How Features of Payday Loans Vary by State Regulation

Results from a Survey of Payday Lenders
Policy Paper
Dec. 20, 2017

The payday loan industry is subject to state regulations and, in effect, the costs associated with these products vary geographically. These variations mean that borrowers in different states assume different costs—and different financial consequences—associated with payday loans. For example, states set different caps on interest rates and the amounts that a consumer can borrow. They may limit the number of times a borrower can roll over a loan. Some states have made the shift to installment loans that require that the loan be broken up into several smaller, more affordable payments. Other states, under pressure from consumer advocates, have placed major restrictions on or outlawed payday loans altogether.

The high price that low-to-moderate income borrowers pay to use payday loans can undermine their financial well-being.

The maximum loan amount, finance fee, and the number of rollovers are important features of a payday loan. Theoretically, regulations should play a role in how lenders choose the features of their payday loans and, given differences in state regulations, these features should vary. This report reveals how these regulations operate in practice by examining payday loans’ maximum amounts, finance fees, and rollovers from a sample of 442 payday lenders with attention to variations between state regulations. 

Key Findings

Lenders use state regulations to anchor the features of their payday loans. Lenders use regulations to set their maximum loan amount as high as permissible, which suggests that regulations are effective at capping loan amounts.
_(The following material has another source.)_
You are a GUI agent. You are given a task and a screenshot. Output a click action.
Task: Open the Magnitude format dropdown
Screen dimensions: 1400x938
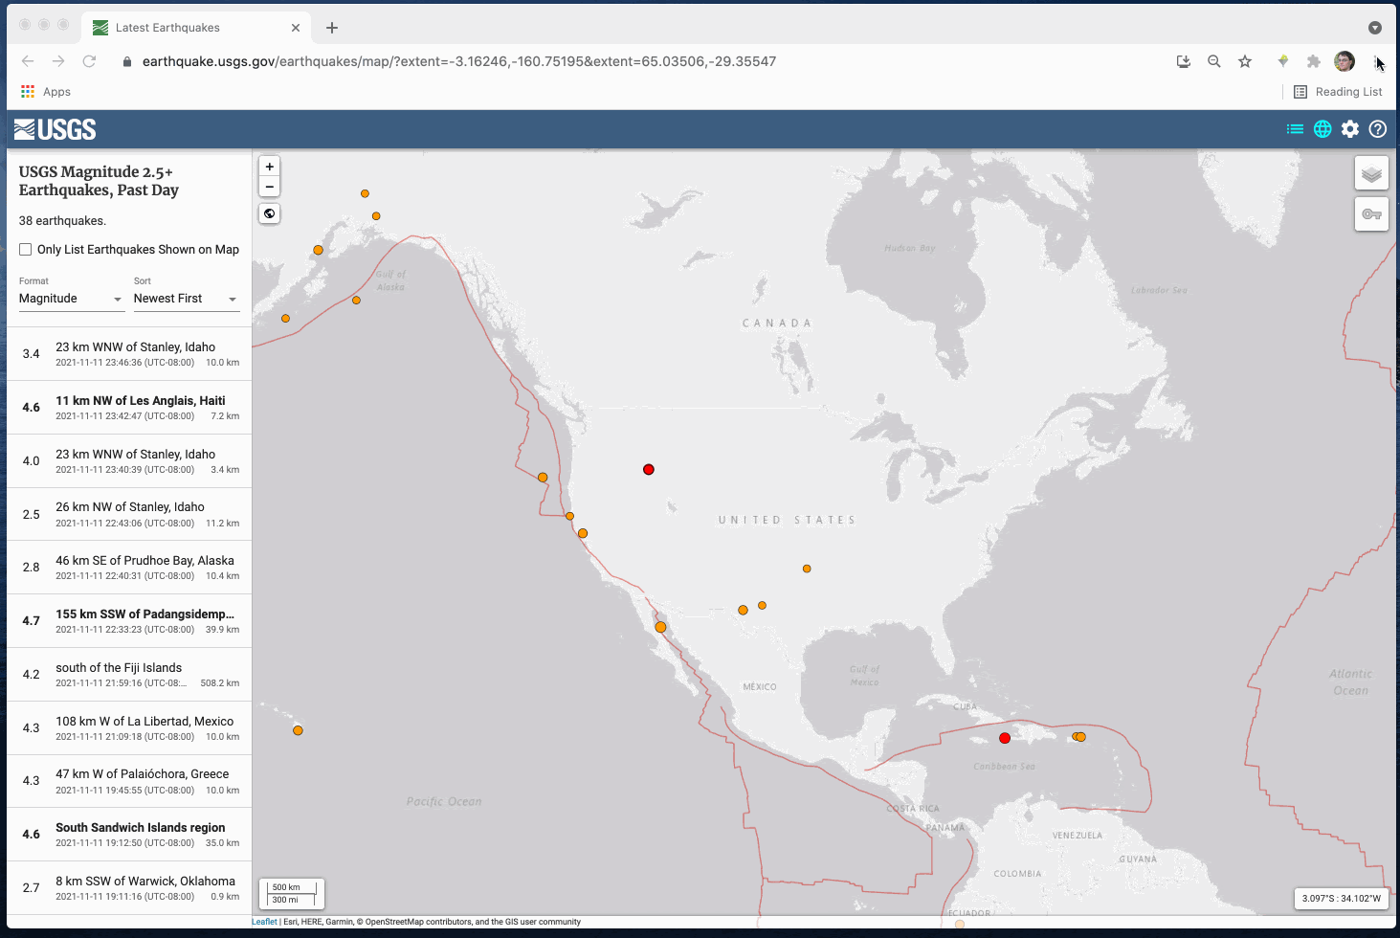(x=71, y=299)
  • In states that regulate the maximum payday loan amount, lenders consistently report loan amounts that match their states’ regulations.
  • There is wide variation within states that do not regulate the maximum amount of payday loans. For example, lenders in the state of Texas report maximum loan amounts that range from $255 to $3,000.

Payday lenders in states that do not place restrictions on interest rates have a larger variance in the amounts of interest that they charge.

  • The average cost in interest on a $100 payday loan ranges from $1 to $45; though, the average cost is $24 among states without interest rate regulations and $17 among states with regulations.
  • Finance fees in the state of Idaho, for example, range anywhere from $20 to $42 per $100 loan. In Ohio, because of loopholes in state regulations, lenders are able to charge anywhere from $1 to $35.

Payday lenders allow fewer rollovers than permissible by state regulations, suggesting lenders could be trained to not advertise rollovers to potential borrowers or that they could be moving away from this practice.

  • Of lenders in states that allow rollovers, nearly half allow five or more rollovers.
  • For example, most lenders in Missouri allow six rollovers, which is the maximum amount allowed per state regulations.